------ Items ------

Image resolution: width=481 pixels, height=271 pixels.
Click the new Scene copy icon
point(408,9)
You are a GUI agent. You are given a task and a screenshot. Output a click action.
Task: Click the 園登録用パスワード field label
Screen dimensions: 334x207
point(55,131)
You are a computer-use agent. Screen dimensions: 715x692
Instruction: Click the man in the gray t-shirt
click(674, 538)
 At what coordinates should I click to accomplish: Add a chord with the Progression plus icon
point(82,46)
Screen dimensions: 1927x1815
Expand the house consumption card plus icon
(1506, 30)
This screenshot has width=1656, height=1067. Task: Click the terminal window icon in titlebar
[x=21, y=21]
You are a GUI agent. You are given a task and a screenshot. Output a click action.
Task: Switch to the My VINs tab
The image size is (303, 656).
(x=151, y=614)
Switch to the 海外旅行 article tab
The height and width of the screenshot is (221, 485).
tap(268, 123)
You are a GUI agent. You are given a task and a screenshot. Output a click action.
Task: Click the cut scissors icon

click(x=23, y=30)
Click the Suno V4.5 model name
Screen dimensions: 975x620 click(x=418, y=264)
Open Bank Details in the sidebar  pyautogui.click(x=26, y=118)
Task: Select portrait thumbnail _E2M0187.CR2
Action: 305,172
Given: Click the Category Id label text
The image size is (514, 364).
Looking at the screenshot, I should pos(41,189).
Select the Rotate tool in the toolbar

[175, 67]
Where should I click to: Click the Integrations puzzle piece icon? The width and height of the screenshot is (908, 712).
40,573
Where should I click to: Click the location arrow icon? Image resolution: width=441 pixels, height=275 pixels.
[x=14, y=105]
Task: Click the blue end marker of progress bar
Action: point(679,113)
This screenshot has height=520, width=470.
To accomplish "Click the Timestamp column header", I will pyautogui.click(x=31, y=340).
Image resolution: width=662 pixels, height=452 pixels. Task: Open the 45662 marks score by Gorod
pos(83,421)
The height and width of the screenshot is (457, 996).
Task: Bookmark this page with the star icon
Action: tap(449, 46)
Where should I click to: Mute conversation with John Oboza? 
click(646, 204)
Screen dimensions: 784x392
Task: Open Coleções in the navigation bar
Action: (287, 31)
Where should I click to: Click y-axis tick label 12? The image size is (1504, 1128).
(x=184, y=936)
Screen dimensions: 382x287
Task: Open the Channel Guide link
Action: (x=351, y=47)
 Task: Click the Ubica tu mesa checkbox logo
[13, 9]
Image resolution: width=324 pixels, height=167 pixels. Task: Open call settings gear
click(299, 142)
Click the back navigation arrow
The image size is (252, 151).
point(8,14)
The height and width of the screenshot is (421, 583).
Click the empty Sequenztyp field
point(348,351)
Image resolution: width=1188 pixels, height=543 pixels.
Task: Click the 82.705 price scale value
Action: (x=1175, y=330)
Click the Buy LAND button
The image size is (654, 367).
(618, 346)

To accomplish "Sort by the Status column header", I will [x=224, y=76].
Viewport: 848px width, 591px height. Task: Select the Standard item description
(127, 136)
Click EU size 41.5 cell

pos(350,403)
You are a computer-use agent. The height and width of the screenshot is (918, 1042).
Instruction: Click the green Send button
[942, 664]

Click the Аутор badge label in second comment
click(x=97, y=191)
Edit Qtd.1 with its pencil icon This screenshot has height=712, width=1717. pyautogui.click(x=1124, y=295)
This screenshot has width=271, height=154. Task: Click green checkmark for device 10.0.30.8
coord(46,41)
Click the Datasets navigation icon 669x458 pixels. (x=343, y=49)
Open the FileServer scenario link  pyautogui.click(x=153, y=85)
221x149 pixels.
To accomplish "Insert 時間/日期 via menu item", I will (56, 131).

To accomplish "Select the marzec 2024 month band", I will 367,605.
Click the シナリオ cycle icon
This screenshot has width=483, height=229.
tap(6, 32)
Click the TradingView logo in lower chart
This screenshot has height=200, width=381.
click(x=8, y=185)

------

▶ [The task] Rewrite the entries from the line with "Viewport: 848px width, 591px" through the end of the entries, replacing "pencil icon" with "edit icon" and leaving everything else unchanged.

▶ [Written response]
Viewport: 848px width, 591px height. Task: Select the Standard item description
(127, 136)
Click EU size 41.5 cell

pos(350,403)
You are a computer-use agent. The height and width of the screenshot is (918, 1042).
Instruction: Click the green Send button
[942, 664]

Click the Аутор badge label in second comment
click(x=97, y=191)
Edit Qtd.1 with its edit icon This screenshot has height=712, width=1717. pyautogui.click(x=1124, y=295)
This screenshot has width=271, height=154. Task: Click green checkmark for device 10.0.30.8
coord(46,41)
Click the Datasets navigation icon 669x458 pixels. (x=343, y=49)
Open the FileServer scenario link  pyautogui.click(x=153, y=85)
221x149 pixels.
To accomplish "Insert 時間/日期 via menu item", I will (56, 131).

To accomplish "Select the marzec 2024 month band", I will 367,605.
Click the シナリオ cycle icon
This screenshot has width=483, height=229.
tap(6, 32)
Click the TradingView logo in lower chart
This screenshot has height=200, width=381.
click(x=8, y=185)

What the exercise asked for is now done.